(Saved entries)
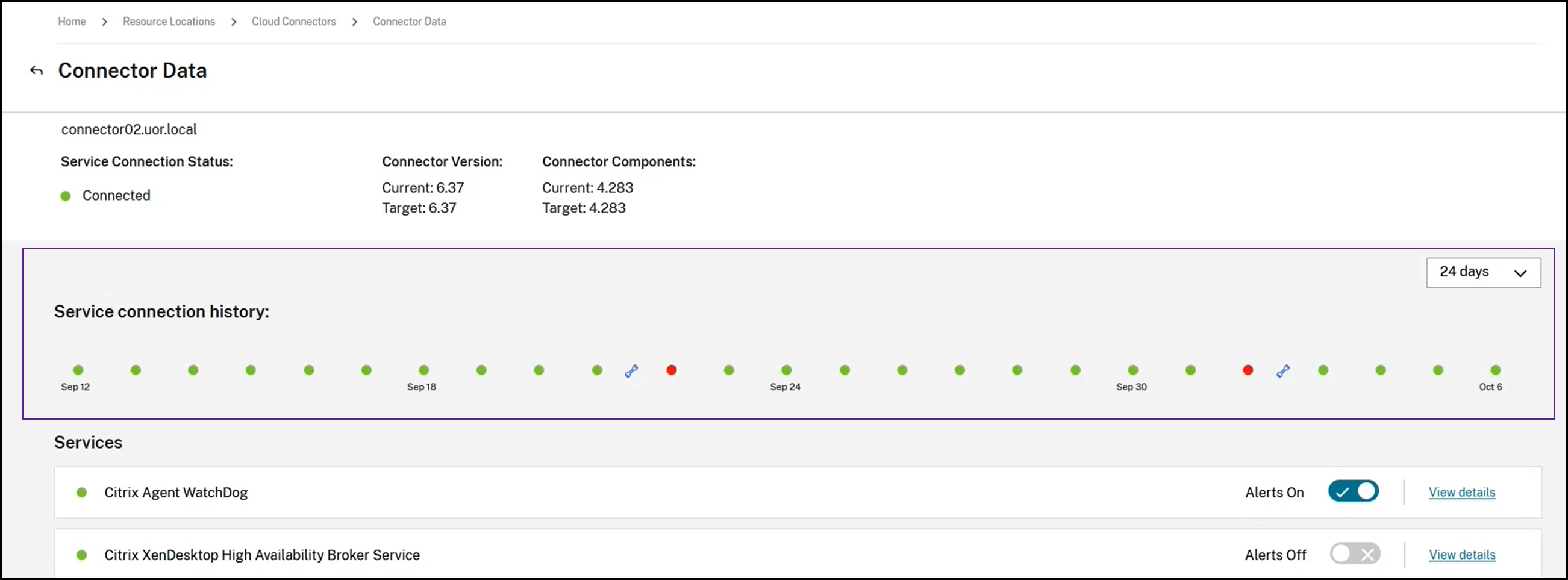1568x580 pixels.
Task: Click the first wrench maintenance icon in history
Action: (631, 370)
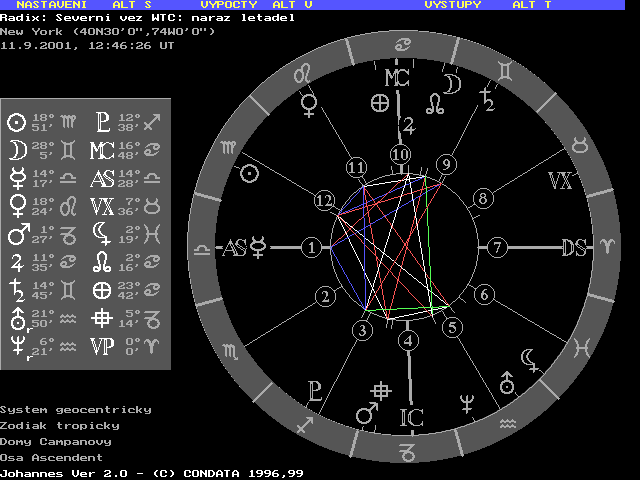
Task: Select the Neptune trident on the chart wheel
Action: [465, 403]
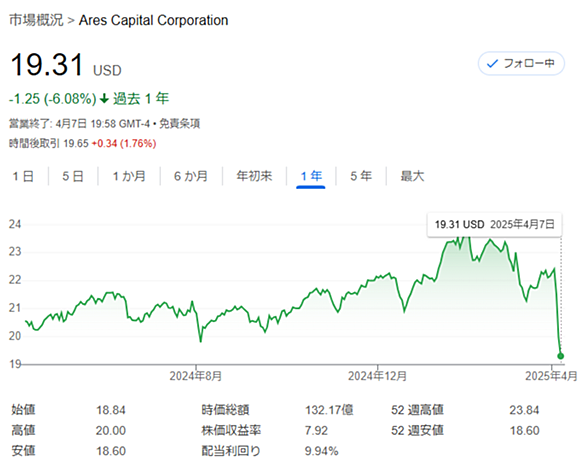Click the 52週高値 value 23.84
Image resolution: width=586 pixels, height=464 pixels.
pos(524,410)
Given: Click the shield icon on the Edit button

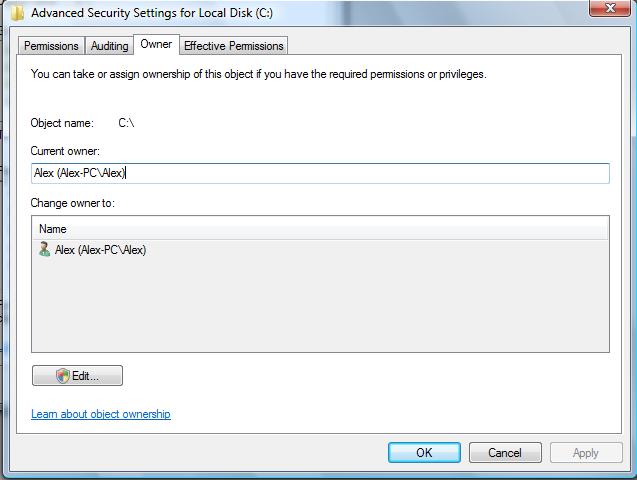Looking at the screenshot, I should tap(62, 376).
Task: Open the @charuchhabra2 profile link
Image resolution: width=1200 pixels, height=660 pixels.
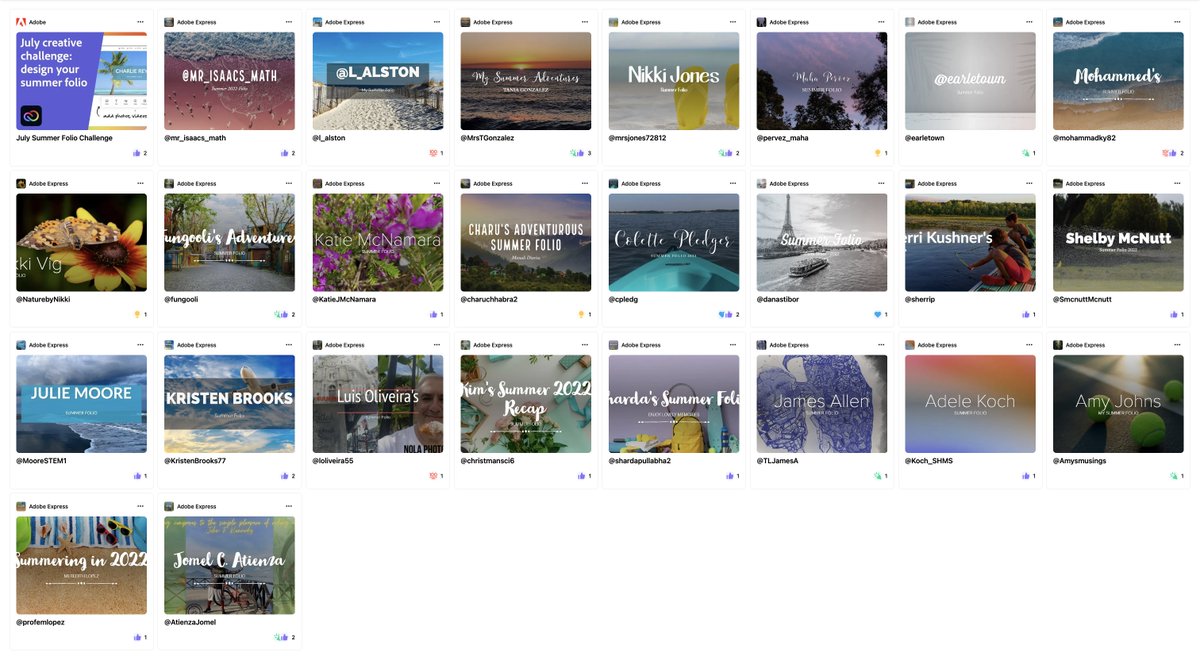Action: [x=490, y=298]
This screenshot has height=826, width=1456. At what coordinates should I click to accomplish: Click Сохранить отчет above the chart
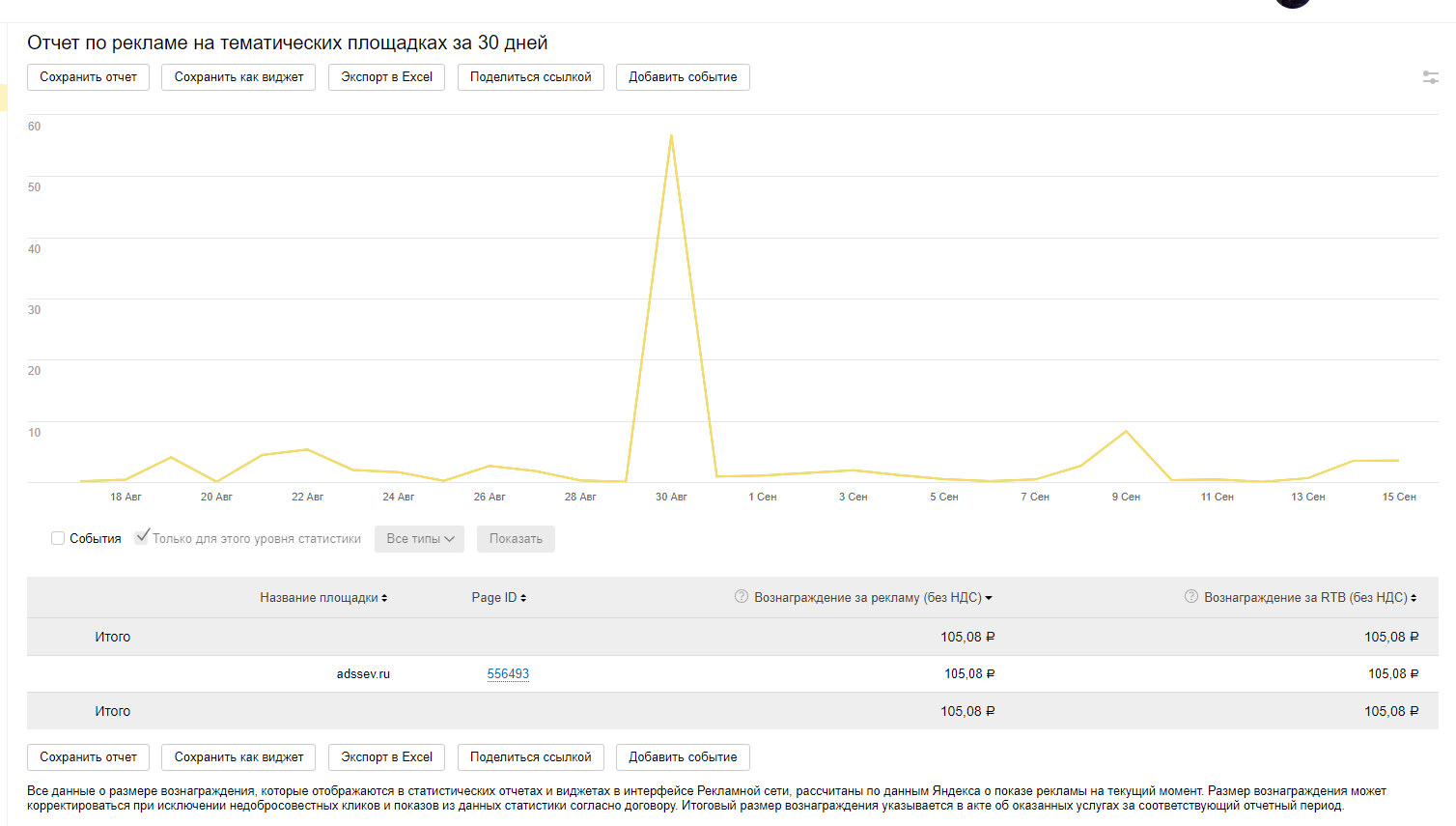88,77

#### Required work
Nothing but the lines from the line holding "Given: Click the" through the last line of the entries above is to be reproduced, exactly and without pictures.

#### Response to this task
Given: Click the shield icon on the Edit button

Looking at the screenshot, I should tap(62, 376).
Task: Open the @charuchhabra2 profile link
Image resolution: width=1200 pixels, height=660 pixels.
Action: [x=490, y=298]
This screenshot has height=826, width=1456. At what coordinates should I click to accomplish: Click Сохранить отчет above the chart
88,77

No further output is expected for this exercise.